Let’s take for example Paul’s command back in v. 4, to “rejoice in the Lord always, and again, I say, rejoice!” He commands us to do that, precisely because it’s not easy or natural for us to do, for often we don’t rejoice. Note that this is the 3rd time we’re commanded to rejoice in the letter. Question: Are we pondering it purposefully, or do we just let it go in one ear and out the other? Do we nod in agreement and then forget it, or do we find ourselves thinking about what it means to rejoice throughout the day and the week, especially when we’re pressed hard, so that we’re preaching to hearts, “Man, you need to rejoice!” Some of us don’t think that makes a difference, but it really does. Implicit in the command is the call for each of us to intentionally think that we need to be joyful always. So that when we’re fighting for our joy, asking His help, we’re thinking intentionally and purposefully as to why we’re not and why we must.

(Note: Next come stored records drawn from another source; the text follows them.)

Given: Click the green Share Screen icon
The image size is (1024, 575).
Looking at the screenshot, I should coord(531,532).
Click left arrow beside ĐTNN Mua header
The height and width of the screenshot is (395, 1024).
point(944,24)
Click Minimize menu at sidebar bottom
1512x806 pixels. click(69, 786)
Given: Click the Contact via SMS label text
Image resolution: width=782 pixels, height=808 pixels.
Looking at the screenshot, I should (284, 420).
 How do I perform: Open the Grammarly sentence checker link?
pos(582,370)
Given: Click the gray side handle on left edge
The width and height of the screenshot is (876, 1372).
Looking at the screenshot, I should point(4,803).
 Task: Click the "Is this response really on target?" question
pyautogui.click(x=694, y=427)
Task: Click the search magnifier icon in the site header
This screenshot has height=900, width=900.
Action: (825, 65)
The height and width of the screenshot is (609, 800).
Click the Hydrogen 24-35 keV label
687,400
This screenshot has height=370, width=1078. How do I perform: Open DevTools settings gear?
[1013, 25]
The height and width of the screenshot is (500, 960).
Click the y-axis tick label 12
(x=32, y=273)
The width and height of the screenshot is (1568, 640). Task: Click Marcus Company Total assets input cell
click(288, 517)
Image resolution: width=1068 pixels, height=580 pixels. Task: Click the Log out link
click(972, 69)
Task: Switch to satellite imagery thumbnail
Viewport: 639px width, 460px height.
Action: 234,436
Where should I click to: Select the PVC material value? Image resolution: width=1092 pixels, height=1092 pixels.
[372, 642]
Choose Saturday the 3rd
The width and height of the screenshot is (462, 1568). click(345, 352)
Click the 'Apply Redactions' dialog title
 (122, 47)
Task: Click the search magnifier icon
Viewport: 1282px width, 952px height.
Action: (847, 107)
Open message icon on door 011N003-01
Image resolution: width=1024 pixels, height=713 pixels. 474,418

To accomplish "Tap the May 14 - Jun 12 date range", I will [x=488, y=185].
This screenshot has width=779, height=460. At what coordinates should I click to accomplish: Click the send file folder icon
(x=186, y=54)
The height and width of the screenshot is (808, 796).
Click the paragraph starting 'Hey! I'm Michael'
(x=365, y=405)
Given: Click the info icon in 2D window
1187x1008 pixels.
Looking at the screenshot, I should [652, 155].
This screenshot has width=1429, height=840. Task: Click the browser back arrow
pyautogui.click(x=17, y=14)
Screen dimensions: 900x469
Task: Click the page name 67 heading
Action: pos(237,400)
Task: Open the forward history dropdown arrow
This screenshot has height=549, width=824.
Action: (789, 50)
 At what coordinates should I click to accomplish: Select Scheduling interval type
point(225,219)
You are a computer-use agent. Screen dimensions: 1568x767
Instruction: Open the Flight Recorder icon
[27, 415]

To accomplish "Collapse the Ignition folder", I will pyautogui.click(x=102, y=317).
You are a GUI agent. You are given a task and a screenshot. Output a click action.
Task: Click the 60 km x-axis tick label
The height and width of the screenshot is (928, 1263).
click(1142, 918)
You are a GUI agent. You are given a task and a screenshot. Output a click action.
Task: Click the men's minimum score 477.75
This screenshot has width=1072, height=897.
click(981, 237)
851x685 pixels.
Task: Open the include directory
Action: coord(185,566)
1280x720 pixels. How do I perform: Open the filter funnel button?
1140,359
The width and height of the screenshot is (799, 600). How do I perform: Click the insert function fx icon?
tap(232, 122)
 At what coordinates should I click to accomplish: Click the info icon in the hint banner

Our trials ask, “Is Jesus enough for my life?” Yes, trials test us… but are we thinking accurately by faith that they will be used to strengthen us and bless us as the Lord delights to do? Contentment will say, “Yes”, while discontentment, anger, envy, anxiety, will want to say “No.” Where is the source of our joy? Where do we place our hope? What will make us truly happy? How do we respond to disappointment, hurt, and failure? Hab 2:18 challenges, “What profit is the idol when its maker has carved it?” That old Johnny Lee song describes our culture, “I was looking for love in all the wrong places.” Jon Bloom says, “The power to change self-indulgent behavior is believing a different promise for happiness.” Part of why we don’t rejoice well is because we don’t think well, and because we don’t treasure well. We’re not considering all the facts in our favor, especially the fact of our Savior! But the sick mind can’t remedy itself, it needs Scripture’s medicine. All we see is what’s wrong, and we’re blind to all that is good. We’ve been saved, indwelt by the Holy Spirit, made rich in Christ, have a history of sweet providences! We don’t think about His unchanging grace and infinite power. So where there should be a defiant “nevertheless”, we’re whining about what we don’t have and who’s not giving it to us, as we talk back to the Lord, that we deserve better! The joy of the Lord is not our strength, there is no new song in our mouths, we don’t rejoice with joy inexpressible. But when we find Paul in prison singing, the elderly sister smiling with gratitude when you change her bed pan, then we’re being taught when our greatest desire is Christ, and see He’s all we need, everything pales and fades in comparison, and joy just explodes! Bring on the world! The Lord is my shepherd, I shall not want!